935. Knight Dialer

class Solution:
    def knightDialer(self, n: int) -> int:
        moves = {
            1: [6, 8],
            2: [7, 9],
            3: [4, 8],
            4: [0, 3, 9],
            5: [],
            6: [0, 1, 7],
            7: [2, 6],
            8: [1, 3],
            9: [2, 4],
            0: [4, 6]
        }
        
        # keep track of number of numbers ending with each digit
        dp = {
            0: 1,
            1: 1,
            2: 1,
            3: 1,
            4: 1,
            5: 1,
            6: 1,
            7: 1,
            8: 1,
            9: 1
        }
        
        for i in range(1, n):
            to_add = [0]*10
            for key in dp:
                for next_num in moves[key]:
                    to_add[next_num] += dp[key]

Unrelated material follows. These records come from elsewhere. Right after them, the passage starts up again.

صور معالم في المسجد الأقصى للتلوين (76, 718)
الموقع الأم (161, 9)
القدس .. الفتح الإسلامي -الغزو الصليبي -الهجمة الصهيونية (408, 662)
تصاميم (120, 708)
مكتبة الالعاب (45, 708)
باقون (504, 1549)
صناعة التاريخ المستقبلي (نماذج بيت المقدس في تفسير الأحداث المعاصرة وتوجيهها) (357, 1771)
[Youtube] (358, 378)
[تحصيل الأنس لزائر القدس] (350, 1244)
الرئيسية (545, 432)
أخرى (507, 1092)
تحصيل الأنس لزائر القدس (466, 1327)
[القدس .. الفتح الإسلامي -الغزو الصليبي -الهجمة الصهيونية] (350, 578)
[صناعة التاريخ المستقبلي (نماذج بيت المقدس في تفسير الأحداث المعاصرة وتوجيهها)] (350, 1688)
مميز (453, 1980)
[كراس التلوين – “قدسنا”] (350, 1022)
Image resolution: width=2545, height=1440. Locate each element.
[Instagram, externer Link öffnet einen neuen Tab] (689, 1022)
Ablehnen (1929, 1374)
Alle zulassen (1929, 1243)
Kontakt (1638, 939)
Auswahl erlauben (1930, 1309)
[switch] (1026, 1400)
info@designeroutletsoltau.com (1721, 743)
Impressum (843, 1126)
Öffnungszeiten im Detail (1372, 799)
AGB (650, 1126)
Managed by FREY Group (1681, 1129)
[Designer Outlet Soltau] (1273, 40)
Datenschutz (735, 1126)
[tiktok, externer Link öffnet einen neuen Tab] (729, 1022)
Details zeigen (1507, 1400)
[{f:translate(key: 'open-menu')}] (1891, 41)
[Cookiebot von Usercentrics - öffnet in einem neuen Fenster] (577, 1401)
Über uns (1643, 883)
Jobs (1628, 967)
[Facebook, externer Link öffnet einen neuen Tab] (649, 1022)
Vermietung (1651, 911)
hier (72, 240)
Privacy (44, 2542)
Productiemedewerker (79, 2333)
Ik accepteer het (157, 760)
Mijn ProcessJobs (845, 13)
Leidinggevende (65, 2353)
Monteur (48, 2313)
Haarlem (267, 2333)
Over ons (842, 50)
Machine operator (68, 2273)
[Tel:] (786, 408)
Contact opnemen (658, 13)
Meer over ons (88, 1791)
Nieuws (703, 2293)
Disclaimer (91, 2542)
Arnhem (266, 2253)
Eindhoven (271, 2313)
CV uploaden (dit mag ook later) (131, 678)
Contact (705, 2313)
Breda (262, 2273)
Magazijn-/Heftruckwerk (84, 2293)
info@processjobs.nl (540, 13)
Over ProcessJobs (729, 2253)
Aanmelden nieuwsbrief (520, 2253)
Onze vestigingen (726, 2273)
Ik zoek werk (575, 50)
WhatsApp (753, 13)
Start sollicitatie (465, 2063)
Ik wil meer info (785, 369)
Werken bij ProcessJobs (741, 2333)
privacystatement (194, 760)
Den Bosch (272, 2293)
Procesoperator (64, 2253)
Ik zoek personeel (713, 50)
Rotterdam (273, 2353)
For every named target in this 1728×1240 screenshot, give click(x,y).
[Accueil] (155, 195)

            for i in range(len(to_add)):
                dp[i] = to_add[i]
        
        return sum(dp.values()) % (10**9+7)

• i first tried to use backtracking and recursion to solve the problem but it timed out.
• we can solve this using bottom-up dynamic-programming.
  • from each number, we know what the next numbers can be.
  • working bottom up, we keep track in our hashmap dp the number of possible phone numbers of length i that end with each digit.
  • then, given that $n$ phone numbers of length $i$ end with digit $x$, we know that all of these $n$ phone numbers can become phone numbers of length $i+1$ that end with moves[x].
    • for example, we know that the number of phone numbers of length $i+1$ that end with digit 6 is equal to the sum of the number of phone numbers of length $i$ that end with 1, 7, and 0 (because those are the only numbers with 6 in their moves array).